* [WORK TO COMPLETE]: When you reach the line that contains "The height and width of the screenshot is (660, 1024).", give it back exactly along with each line after it to the end of the entries; skip any pictures.
**** RECORDS SHOWN
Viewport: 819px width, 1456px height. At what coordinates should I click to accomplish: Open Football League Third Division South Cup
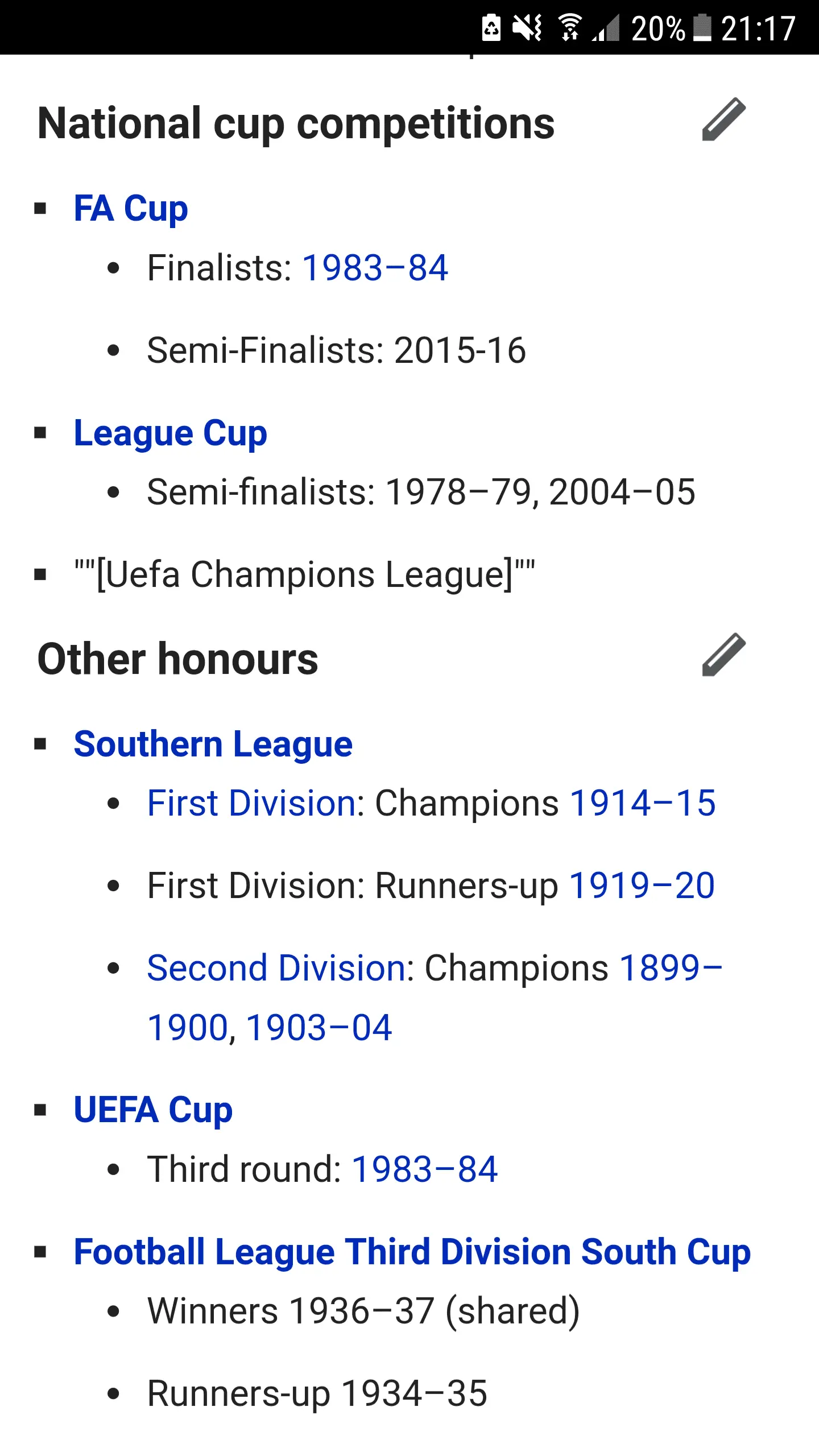tap(412, 1252)
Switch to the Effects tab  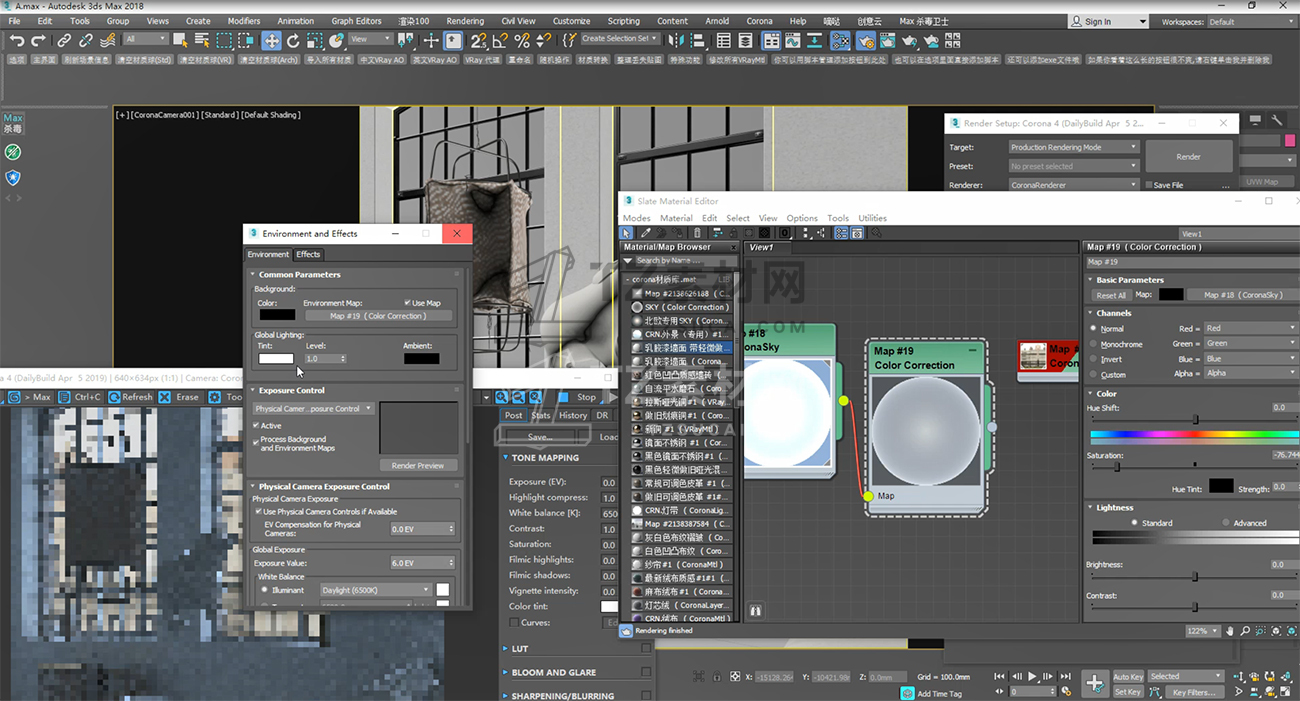click(x=308, y=254)
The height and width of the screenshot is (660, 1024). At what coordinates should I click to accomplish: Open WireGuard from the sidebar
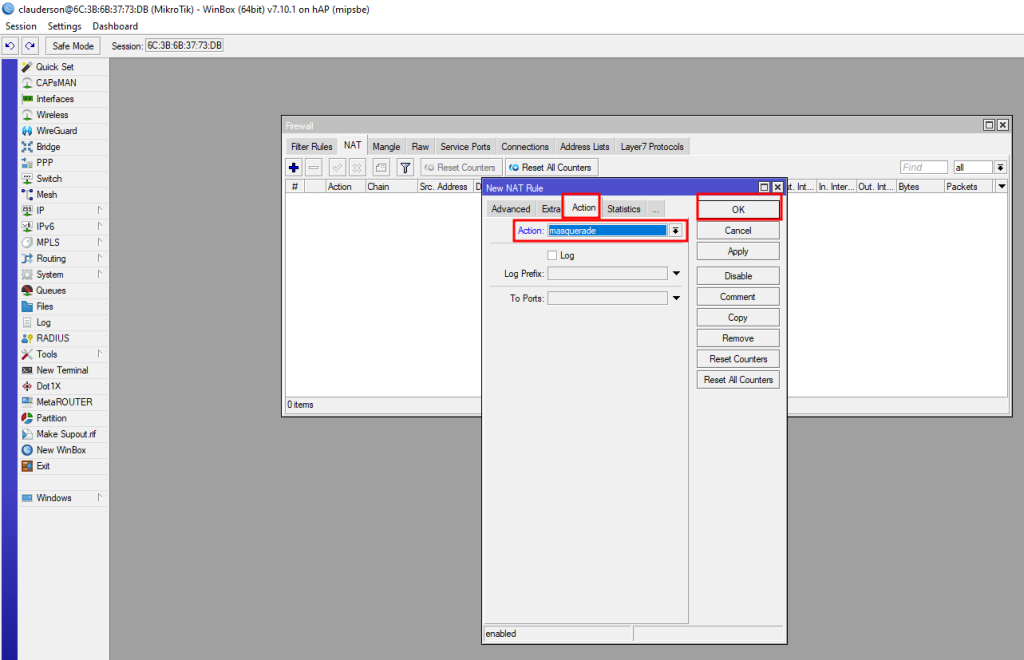tap(56, 131)
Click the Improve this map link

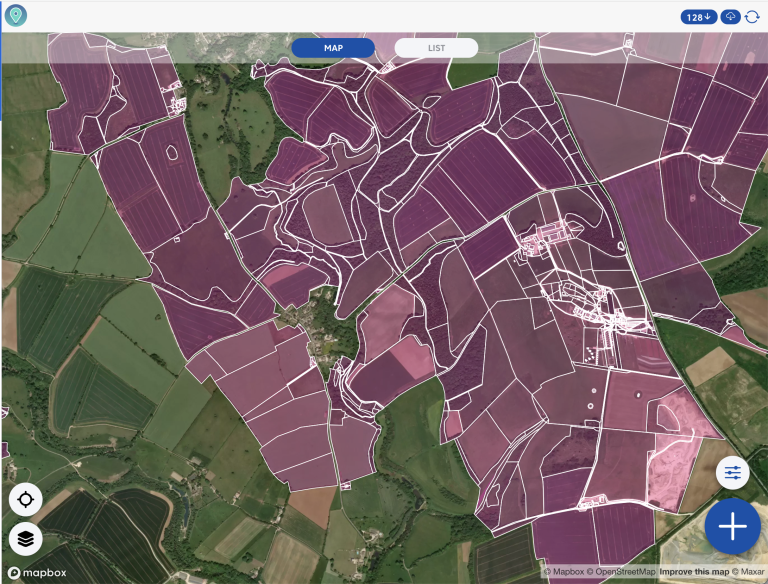click(693, 572)
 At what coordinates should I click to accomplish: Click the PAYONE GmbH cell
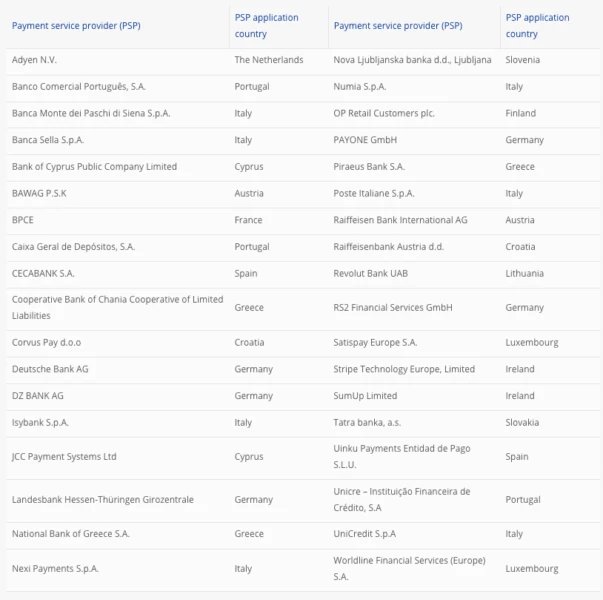pyautogui.click(x=365, y=140)
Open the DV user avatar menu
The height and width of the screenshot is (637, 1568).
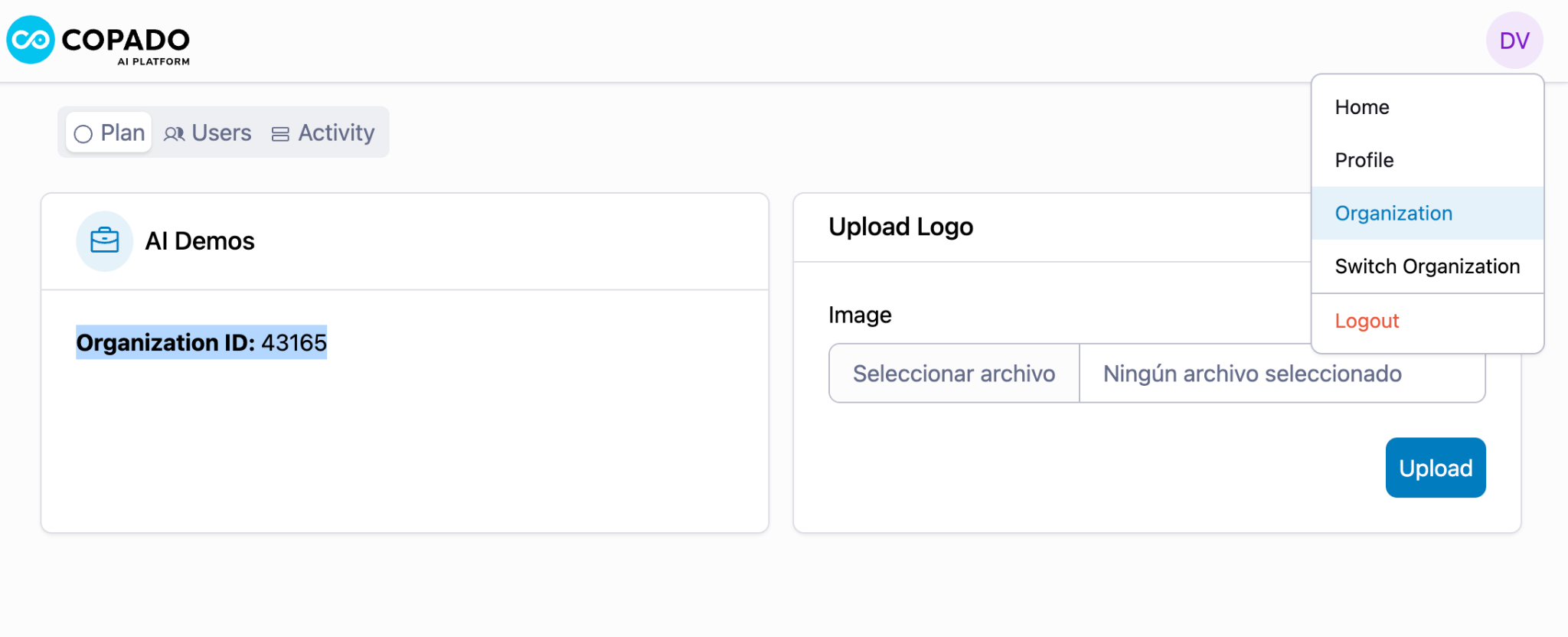[x=1514, y=41]
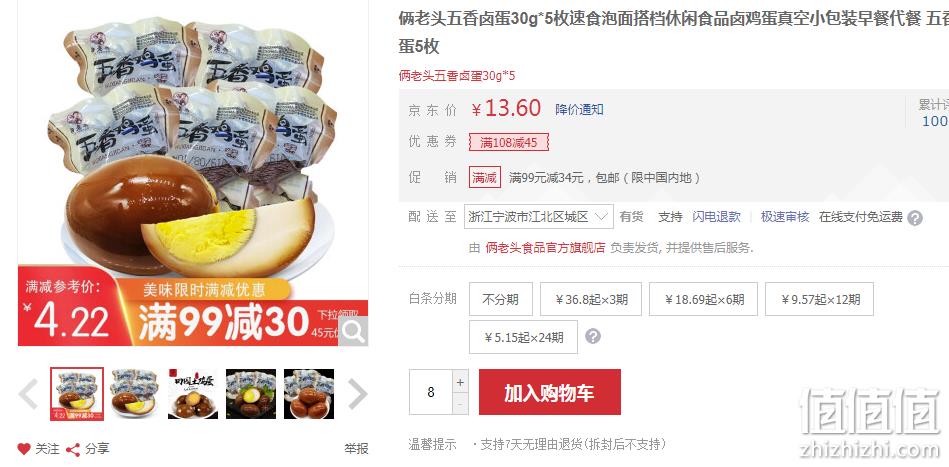The height and width of the screenshot is (467, 949).
Task: Click the help question mark beside 在线支付免运费
Action: [x=915, y=218]
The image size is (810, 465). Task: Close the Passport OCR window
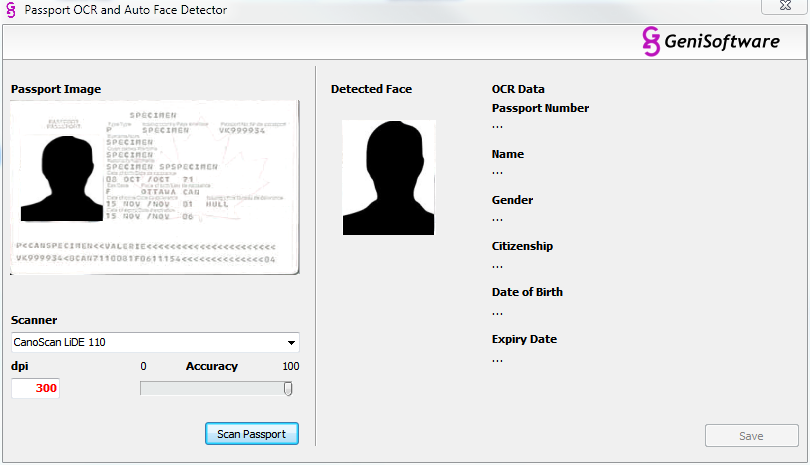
********
* [REPLY TO THE TASK]:
The height and width of the screenshot is (660, 1024). At what coordinates should I click to accomplish: Open WireGuard from the sidebar
tap(56, 131)
Click the Improve this map link

click(693, 572)
 At what coordinates should I click to accomplish: Click the PAYONE GmbH cell
pyautogui.click(x=365, y=140)
Open the DV user avatar menu
The height and width of the screenshot is (637, 1568).
[x=1514, y=41]
The height and width of the screenshot is (467, 949).
Task: Click the help question mark beside 在线支付免运费
Action: [x=915, y=218]
The image size is (810, 465). Task: Close the Passport OCR window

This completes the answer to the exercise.